I am in Kangemi because Microsoft East Africa is investing in the young people and is having coding lessons for kids this week all over Kenya. This week is the Computer Science Education Week. Code.org has a “Hour Of Code” campaign which is a global movement to inspire young people to try an hour of code and learn basic computer science skills.

Watching the kids, some of whom have never used a computer before follow instructions on how to make simple codes and make their animations move, talk etc was fun. They were so excited to be able to create something and watch it come to life. I wondered how many of these kids who having had this opportunity could become interested in code and become some of the best coders in Kenya.

Microsoft wants to give young people the opportunity to learn computer science, because in our technology obsessed world it could give them an edge in terms of problem solving and critical thinking skills. That is why Microsoft has made the Hour of Code to be part of their CSR efforts.

The kids in Kangemi were learning to code for about two and a half hours.
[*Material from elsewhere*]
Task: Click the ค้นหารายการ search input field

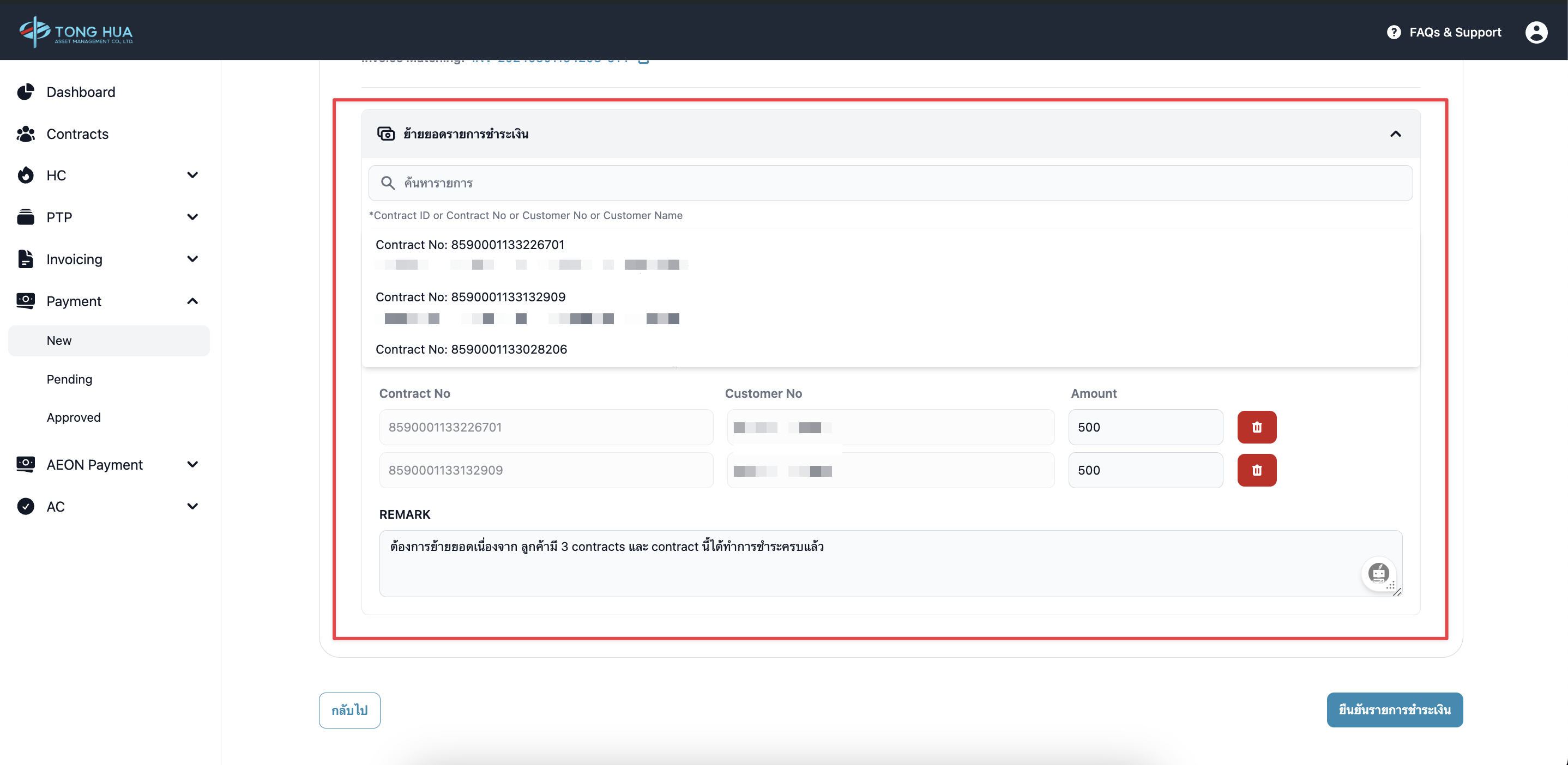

Then they were getting some mentoring. I was surprised to see my friend Mike Waiyaki in Kangemi. Apparently yesterday was the international day of the volunteer and Mike had volunteered to mentor the kids. So the kids got not just basic coding skills but also got to be motivated as well.

The Minecraft game tutorial got an upgrade this year, last year the first minecraft tutorial broke records with 30 million trials. This year the aim to beat that target and inspire young people to get interested in the computer science field. The minecraft game is fun because it allows students to be able to write their own rules on how the game works and how the creatures in the game behave. This allowed the children to be creative and have fun as they decided what the creatures would say or do.

In Kangemi I was happy to see that there were many girls who came to the coding class. The Minecraft game is designed for kids over 6 and it aims to demystify the basics of computer science. In some places students are guided by video tutorials but in Kangemi they had teachers showing them how to do it by writing instructions on a flipchart and giving the kids time to try the different codes. The minecraft game includes a set of 12 challenges, after which the kids were allowed free play time to create a game using the coding concepts they learnt.